Published: January 10th, 2008

By Jason W. Eckert

Its no secret that virtualization is a hot technology today. Plenty of companies are implementing it, and VMWorld 2007 drew a crowd of over 10,000 people!

A few days ago I invited Scott Elliott, an expert on VMWare virtualization, to give a talk in my Network Security class about the benefits of virtualization.

Scott spent a good deal of time outlining how virtualization technology works, the benefits of using virtualization, as well as how virtualization impacted his IT infrastructure at Christie Digital (www.christiedigital.com).

In many network environments, servers are often used at 5-15% of their maximum load capacity. By using virtualization, a single “virtualized” server can be used to run several different operating systems at the same time, each with a different role (DNS, AD, SQL, Exchange, etc.). Virtualized servers typically run about 70-80% of their maximum load capacity, and hence make better use of the same hardware, save electricity and reduce costs.

In addition, each virtual operating system (i.e. Windows, Linux) that is run on a virtualized server is stored in a single file on the hard drive (called a virtualization file). To back up an entire operating system, you simply need to back up the virtualization file.
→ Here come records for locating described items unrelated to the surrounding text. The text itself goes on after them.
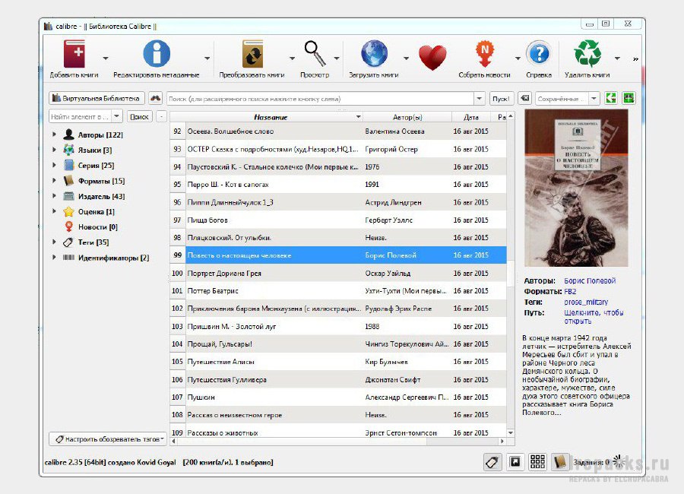The image size is (684, 494).
Task: Sort by the Title column header
Action: 270,117
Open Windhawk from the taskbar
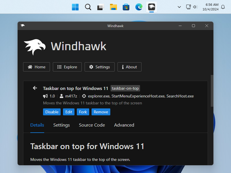The width and height of the screenshot is (231, 173). 151,7
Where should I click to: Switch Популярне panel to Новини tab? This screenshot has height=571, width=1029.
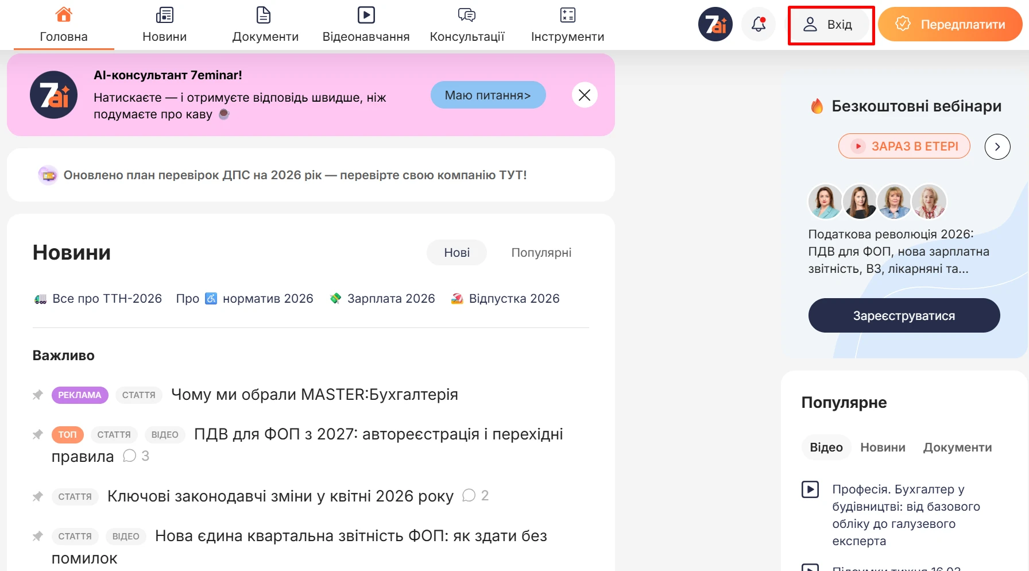(883, 447)
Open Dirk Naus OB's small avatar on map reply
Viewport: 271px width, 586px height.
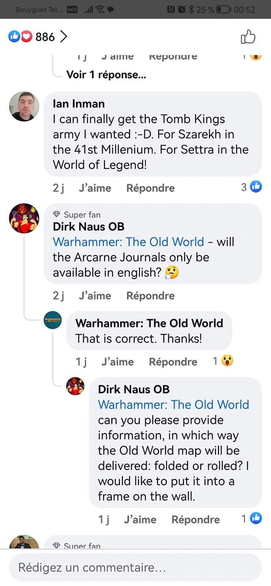coord(75,386)
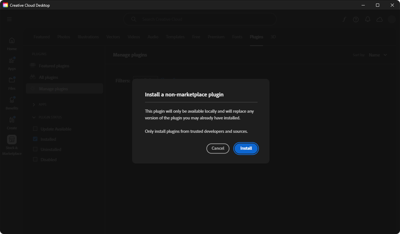
Task: Switch to the Fonts tab
Action: [x=237, y=37]
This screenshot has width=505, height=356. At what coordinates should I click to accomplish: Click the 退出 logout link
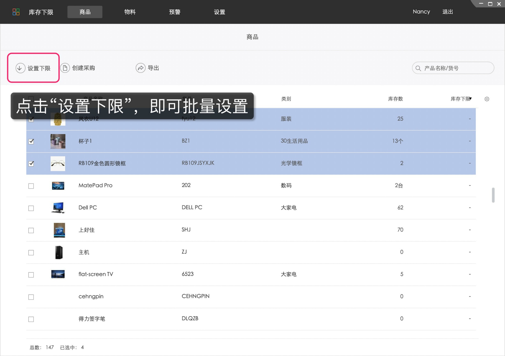click(x=447, y=12)
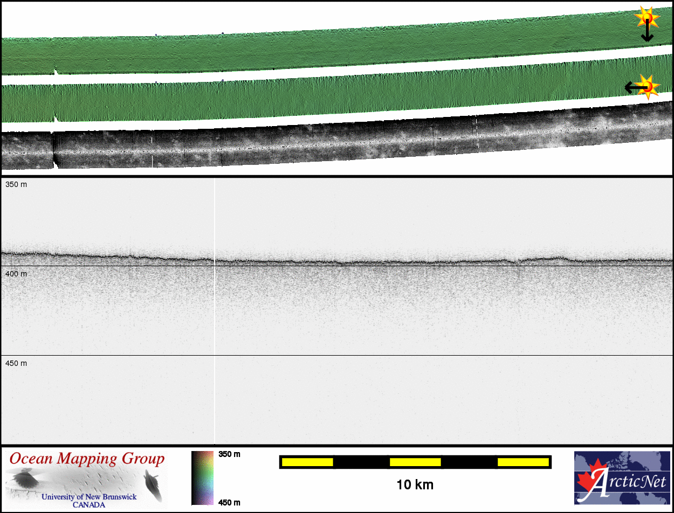Open the ArcticNet logo
The image size is (674, 513).
[622, 477]
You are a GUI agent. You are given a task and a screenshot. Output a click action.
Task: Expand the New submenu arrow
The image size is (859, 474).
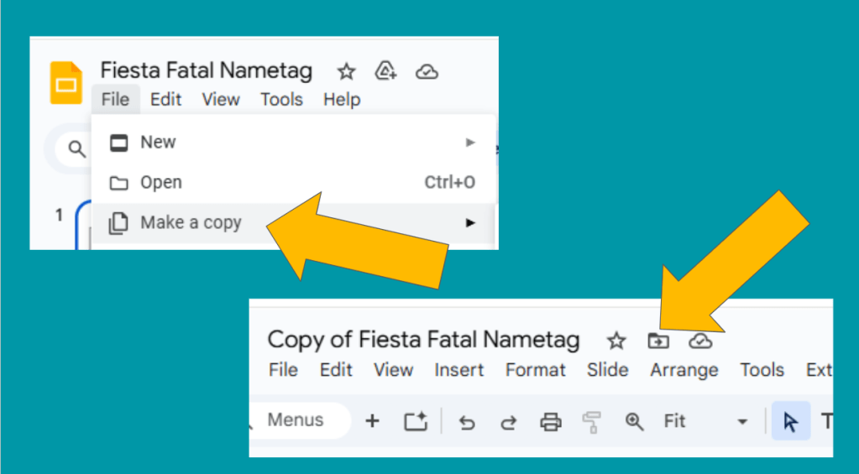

Similarly, you can add additional virtual operating systems by copying virtualization files and customizing the settings afterwards. These result in safer data and less administration. It takes about 20 minutes to copy an existing virtual operating system compared to the 8 hours typically used to install an operating system on its own server hardware.

Another important benefit to virtualization is seen when implementing several virtualized servers that store their virtualization files on an external shared storage device such as an iSCSI or Fibrechannel Array. If a virtual server fails, its virtualization files can be immediately activated on one of the other virtualized servers such that these virtualized operating systems remain available. Similarly, if one particular virtual operating system needs more resources (i.e. SQL reports at month-end), then other virtual operating systems can easily be temporarily offloaded to other virtual servers. This allows the particular operating system more access to the virtual server hardware and far better performance as a result.

Perhaps the most important benefit to virtualization, however, lies in it lower costs. Instead of implementing 11 servers and operating systems, Scott chose a virtualized solution for the same price that could support 50 virtualized operating systems. Not only does this virtualized solution use less electricity, require less administration, and have more fault tolerance, it is also a fraction of the cost.

According to the IT research firm Gartner Inc., companies that do not use virtualization will likely spend 25% more for their computing infrastructure. If this is true, it may only be a matter of time before all organizations employ virtualization technologies.

For those of us who have yet to embrace virtualization, perhaps its time for us to add virtualization to our IT skill set.